February 16, 2001

I'm not entirely sure about this online journal thing, but it's seemed like a good idea for a couple of weeks now, so I'm going to try it out. I've been keeping a paper journal since my sophomore year in college, but that's more than a little different. No more coherent, perhaps....

So. Morphisms. I guess what I'm most interested in, as a science fiction writer, is changes. Especially changes that don't go all over, changes that retain part of their previous nature. I will attempt to avoid subject headings that have bad math puns in them, because almost nobody gets my bad math puns.

Anyway. Lois McMaster Bujold says that in order to write a character-driven novel, you can just figure out what's the worst thing that could happen to your main character, then do it. That's one way. But a lot of my stories revolve around how the world is not as my main character believed it was. Or how the main character was not as the world believed he/she was. (Not that I believe in "the world" in many cases, but that's another entry entirely.)

Last night I redid the outline for my New Novel. The new novel! I think the best thing about starting an online journal is that I haven't ranted or enthused about anything yet. The New Novel may or may not be good, but it makes me happy to work on it. It's got robots and sexy programmer people and genetic engineering and political philosophy and personal development and the priest, the rabbi, and the mathematician. Oh, wait. The rabbi became a pastor. But I still want a joke to begin "a priest, a rabbi, and a mathematician...." Anyway, I had a rough outline before, and now I have a refined rough outline, meaning more of the scenes are clear and I know what to do and all is workable in Novel Land.

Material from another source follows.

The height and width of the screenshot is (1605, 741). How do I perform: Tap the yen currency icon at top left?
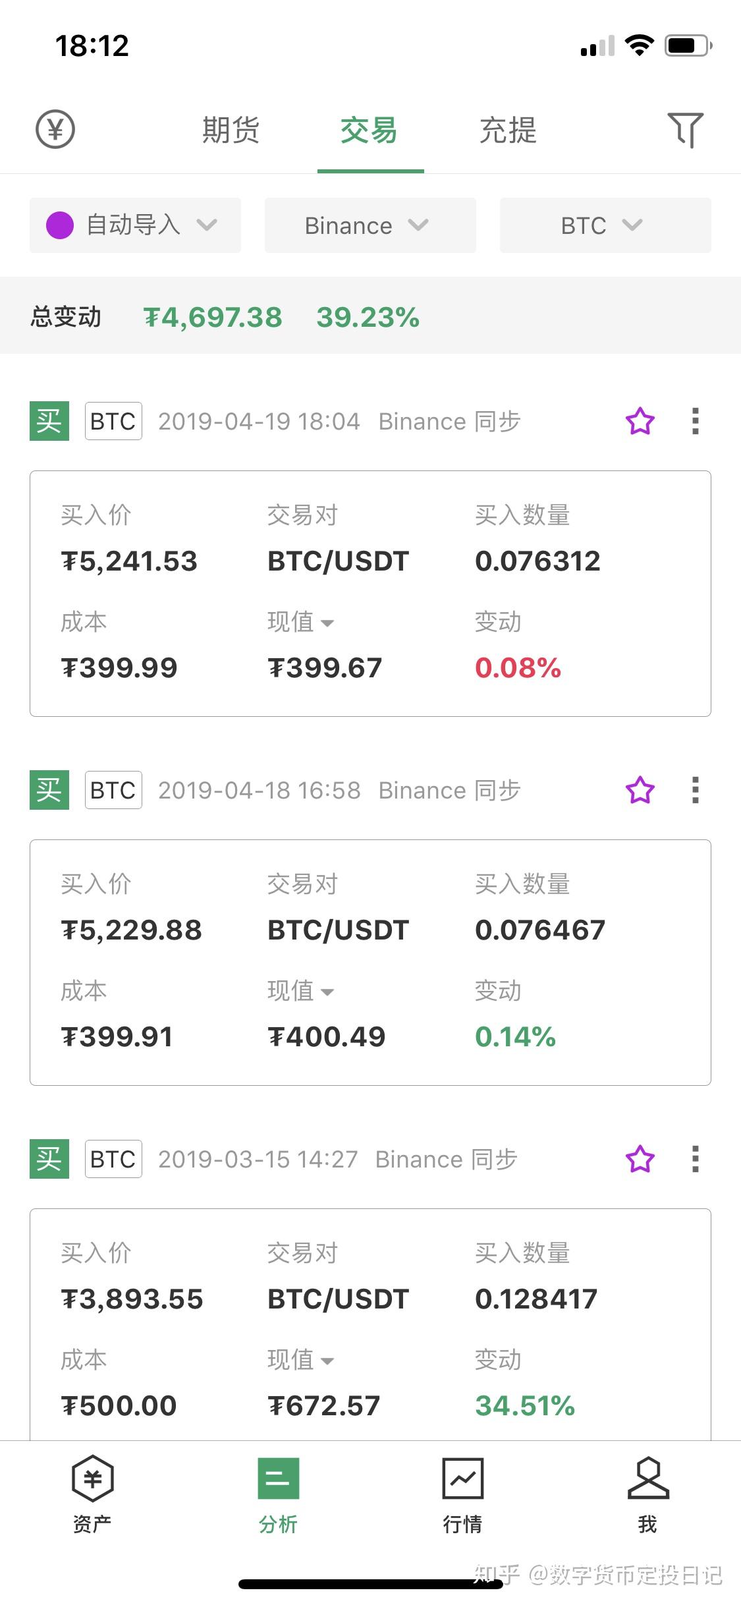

I want to work on nothing but my New Novel sometimes, but short stories keep intruding. My brain seems to multitask compulsively. (This may be an asset or a drawback in keeping an online journal. I haven't figured it out yet.) So my hope is to get one of my short stories, "Drug Test," out in Monday's mail, and to have most of my work focused around the New Novel. I'm a little worried about "Drug Test." It's about (of course!) assumptions (about alien races and what humanity's real problems are) and features a lot of political commentary, but the emotional guts of the story are kind of directed at a friend of mine, or rather, who he was when we were both in sixth/seventh grade. And it's not very warm and fuzzy. So far, whenever I've written something "for" somebody, it's either been done in a good way, or it's been less than obvious. But this is pretty obvious, at least to those of us involved, and not entirely happy. So I'm not sure how to handle it. I guess I'm just going to send him the story and see what he says. And, I mean, we've been friends for seventeen years (which is a feat when you're only twenty-two) and he hasn't hated me yet, so the little nagging voice that claims that my writing will ruin everything is probably just being neurotic again anyway.

And, of course, tomorrow is Timprov's birthday, so we're going to celebrate as much as we can. It seems that one of his celebratory goals is to make as few decisions as possible, so.... well, we'll figure something out. If I'm not sure what to do, I'll foist it off on Mark, Tim, or Amber. Hey, that sounds like a good idea. In the meantime, there's this scene that's making more sense with every passing minute, so I'm going to try to catch it before it proves some kind of direct speed/lucidity ratio. Good night. And many morphisms to come.